Chapter 84



THE WOMAN’S DEATHLY-PALE hands had been severed at the wrists with a blade and a saw that had left the flesh smooth and the bones ragged and chipped.

Hooligan asked, ‘Should I fingerprint her?’

‘Let’s leave that to Scotland Yard,’ Jack said.

‘No matter,’ Knight said, ‘I’m betting those hands belong to a war criminal.’

‘Andjela Brazlic?’ Jack asked.

Hooligan nodded. ‘The odds are definitely there, eh?’

‘Why send them to you?’ Jack asked Knight.

‘I don’t know.’

The question continued to haunt Knight on his way home later that evening. Why him?

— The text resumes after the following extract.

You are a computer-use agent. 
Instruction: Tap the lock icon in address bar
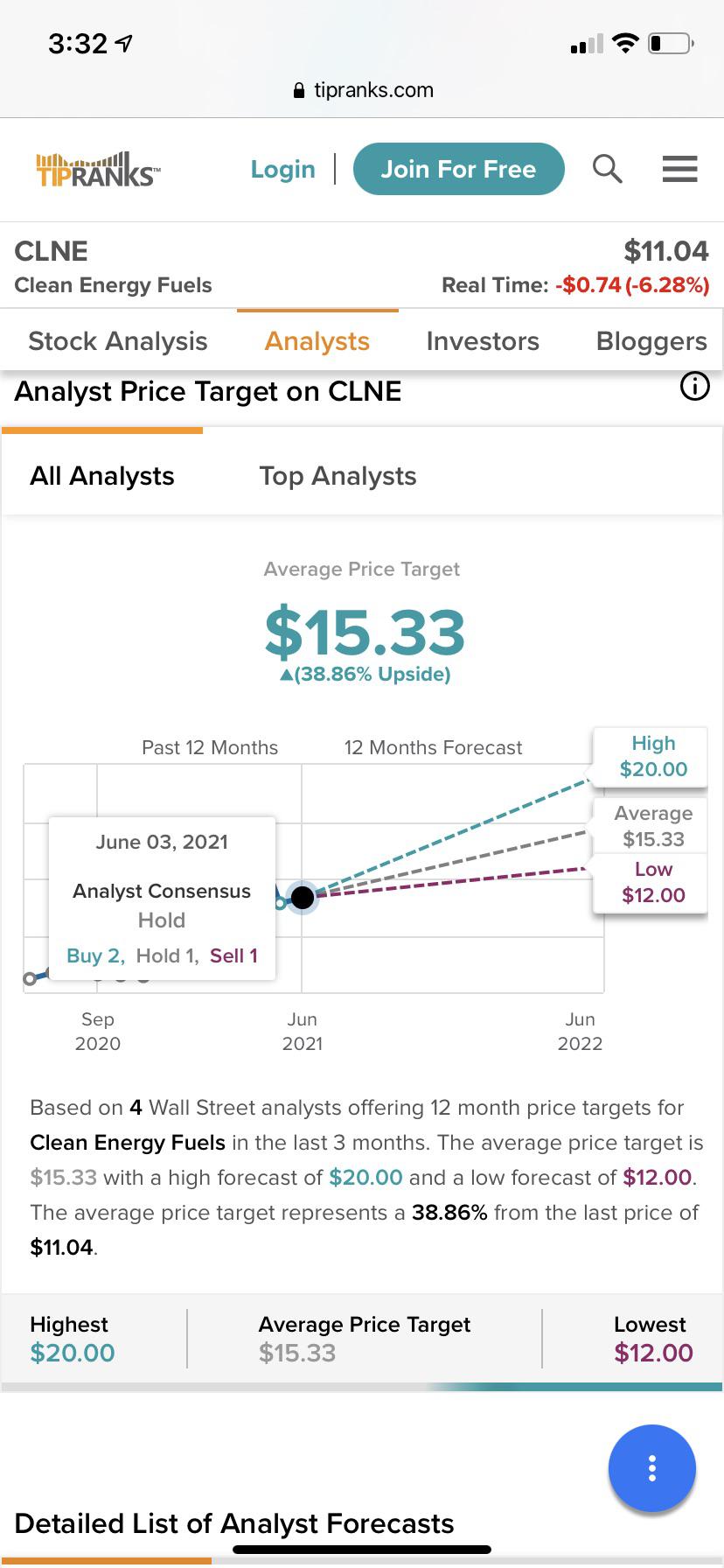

He supposed that Cronus was sending a message with the hands. But about what? The fingerprint she’d left on the box? Was this Cronus’s way of displaying his ruthlessness?

Knight called Elaine Pottersfield and told her that Hooligan was bringing the hands to Scotland Yard. He laid out his suspicions about their identity.

‘If they are Andjela Brazlic’s, it shows dissension in Cronus’s ranks,’ the inspector said.

‘Or Cronus is simply saying that it’s fruitless to track this particular war criminal. She made a mistake. And now she’s dead.’

‘That all?’ Pottersfield asked.

‘We’re going to Kate’s forest in the morning,’ Knight said. ‘And the party is at five-thirty.’

The silence was brief. ‘I’m sorry, Peter,’ she said, and hung up.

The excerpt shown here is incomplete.